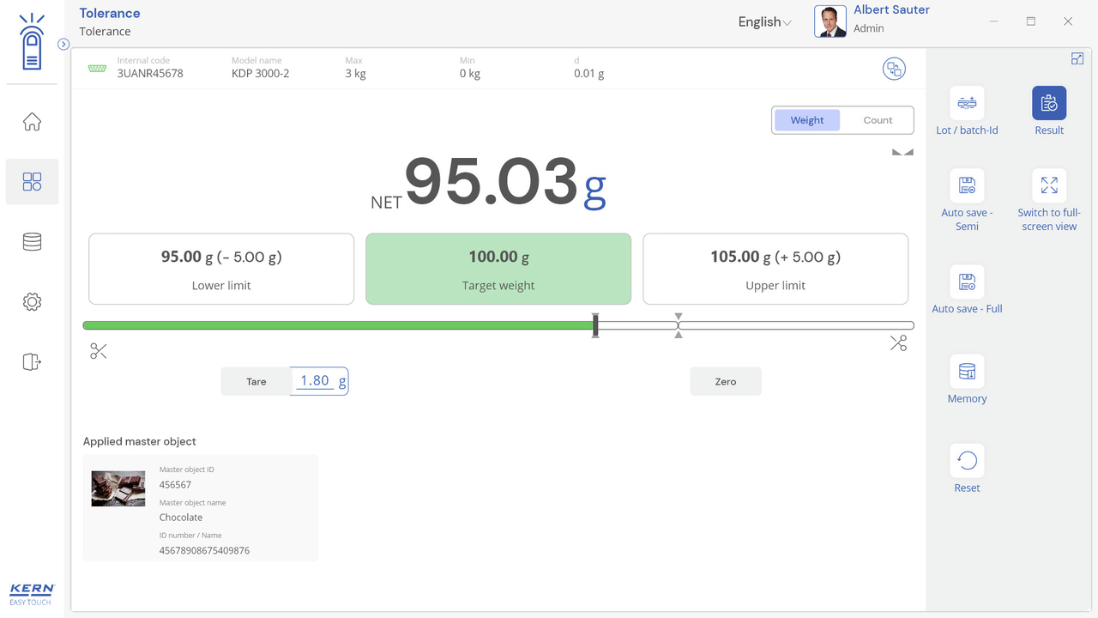
Task: Click the Result icon button
Action: coord(1048,103)
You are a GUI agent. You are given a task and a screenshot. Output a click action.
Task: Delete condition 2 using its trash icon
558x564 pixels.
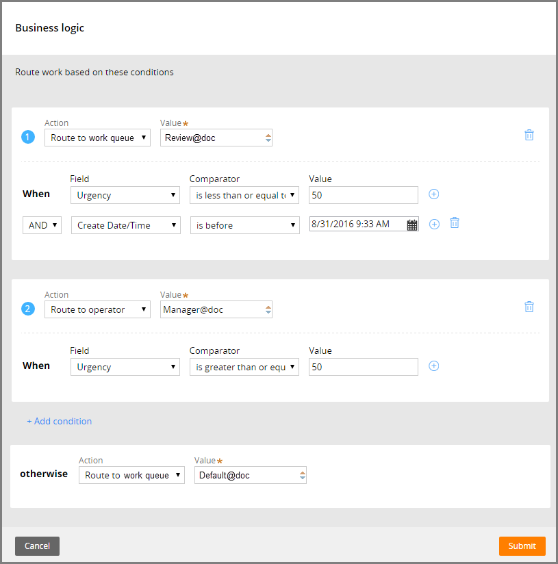pos(529,307)
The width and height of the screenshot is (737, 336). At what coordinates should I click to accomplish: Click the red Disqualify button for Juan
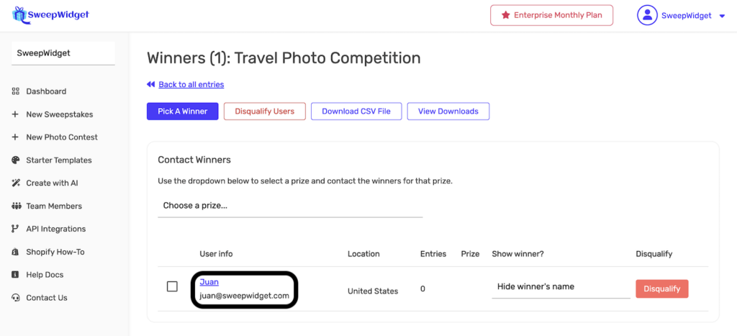click(x=661, y=289)
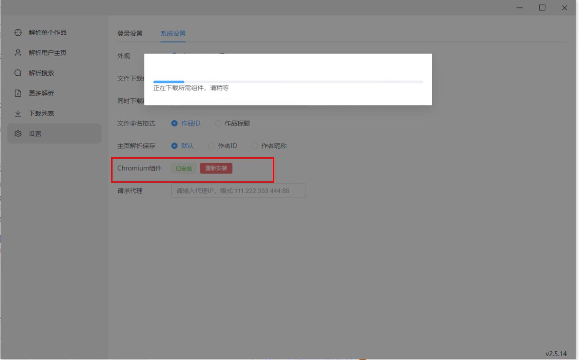This screenshot has width=579, height=360.
Task: Open 解析用户主页 in the sidebar
Action: [47, 53]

* WORK TO BE COMPLETED
Please repeat, exactly as written, only the lines from the line with "The width and" to the end of the data, leaving out every picture.

* EXERCISE RESULT
The width and height of the screenshot is (737, 336). At what coordinates should I click to accomplish: Click the red Disqualify button for Juan
click(x=661, y=289)
This screenshot has width=579, height=360.
Task: Open 解析用户主页 in the sidebar
Action: [47, 53]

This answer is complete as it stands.